Actually the statement, "I built that myself" had already had a very loose meaning for a long time. Guys who like to claim that often are really just saying that they hired contractors to do all the major things, while they kept leaning over the contractors' shoulders.

However I can say that I live not in a log cabin but in something close to it, a green oak house made principally of locally fresh-sawn oak and other woods that I hammered together myself, though for a while I did contemplate building a log cabin, and to that end I accumulated nearly all the tools needed to do so -- a froe, a broadax, a timber carrier, crosscut saws -- nearly everything except log dogs -- before I came to my senses and saw that that could not ever be a one-man job. At least if I was that man.

But I was allowed by the local building inspectors to design and build my board and batten green oak myself, which I certainly did, every board, nail, wire, pipe, and idiosyncracy -- everything except the septic field. That's a picture of my house in the upper left corner here. Actually I could even say that I live in two such houses, because the same applies to my workshop, though, except for part of the floor construction, there I "reverted" to kiln-dried lumber, and I've spent a large part of my life in there ever since its original use as my "honeyhouse" or honey extraction building. And today I keep looking at both buildings with a mixture of awe and fear and trembling, because they are so completely and hopelessly past my present abilities -- that is, if I want to remain alive and without a host of broken bones.

+-------+

◆ **EXERCISE 1**:
In the page text about the green oak house, rewrite the paragraph beginning "But I was allowed by the local building inspectors" as a short bulleted list that keeps its main facts.
◆ **EXERCISE 2**:
According to the page text about the green oak house, which log-cabin tool was the writer missing?
The material after this text is not needed for any task.

+-------+

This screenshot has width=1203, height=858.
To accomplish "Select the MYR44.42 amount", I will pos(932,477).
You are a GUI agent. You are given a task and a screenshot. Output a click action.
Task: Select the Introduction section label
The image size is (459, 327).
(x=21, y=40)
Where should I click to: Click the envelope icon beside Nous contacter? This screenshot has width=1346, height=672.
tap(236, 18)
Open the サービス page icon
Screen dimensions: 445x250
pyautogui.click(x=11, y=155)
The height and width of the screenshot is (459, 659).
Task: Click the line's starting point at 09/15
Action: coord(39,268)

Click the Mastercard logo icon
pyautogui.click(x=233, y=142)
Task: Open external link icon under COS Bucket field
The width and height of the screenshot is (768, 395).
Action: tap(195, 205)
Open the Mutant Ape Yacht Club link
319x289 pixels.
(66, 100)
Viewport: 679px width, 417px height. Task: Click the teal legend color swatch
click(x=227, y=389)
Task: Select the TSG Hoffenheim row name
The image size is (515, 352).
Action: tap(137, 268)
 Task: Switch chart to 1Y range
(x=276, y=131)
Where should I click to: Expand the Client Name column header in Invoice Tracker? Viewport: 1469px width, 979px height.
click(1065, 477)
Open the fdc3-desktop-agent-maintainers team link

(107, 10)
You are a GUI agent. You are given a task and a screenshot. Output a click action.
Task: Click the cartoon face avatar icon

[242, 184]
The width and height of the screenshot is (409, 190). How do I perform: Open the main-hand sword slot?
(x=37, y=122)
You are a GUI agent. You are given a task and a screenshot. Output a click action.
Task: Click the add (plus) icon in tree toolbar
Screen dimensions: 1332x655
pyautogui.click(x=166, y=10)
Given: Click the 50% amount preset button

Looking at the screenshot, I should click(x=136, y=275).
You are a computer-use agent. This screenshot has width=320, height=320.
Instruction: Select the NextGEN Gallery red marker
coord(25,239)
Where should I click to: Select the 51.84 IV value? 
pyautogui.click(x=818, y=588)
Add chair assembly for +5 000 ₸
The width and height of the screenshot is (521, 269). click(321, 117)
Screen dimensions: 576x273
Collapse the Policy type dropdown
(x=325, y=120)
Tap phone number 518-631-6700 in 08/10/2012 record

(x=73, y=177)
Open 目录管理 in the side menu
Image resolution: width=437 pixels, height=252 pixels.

+-------+

◆ **TASK ANSWER 1**:
- Local building inspectors allowed the writer to design and build the board-and-batten green oak house alone.
- The writer did every board, nail, wire and pipe, with the septic field as the only exception.
- The workshop was also self-built, but mostly from kiln-dried lumber, except for part of the floor construction.
- The workshop was first used as a "honeyhouse" for extracting honey, and the writer has spent much of life there since.
- The writer now views both buildings with awe and fear, because building them is far beyond present abilities without risking broken bones.

◆ **TASK ANSWER 2**:
Log dogs.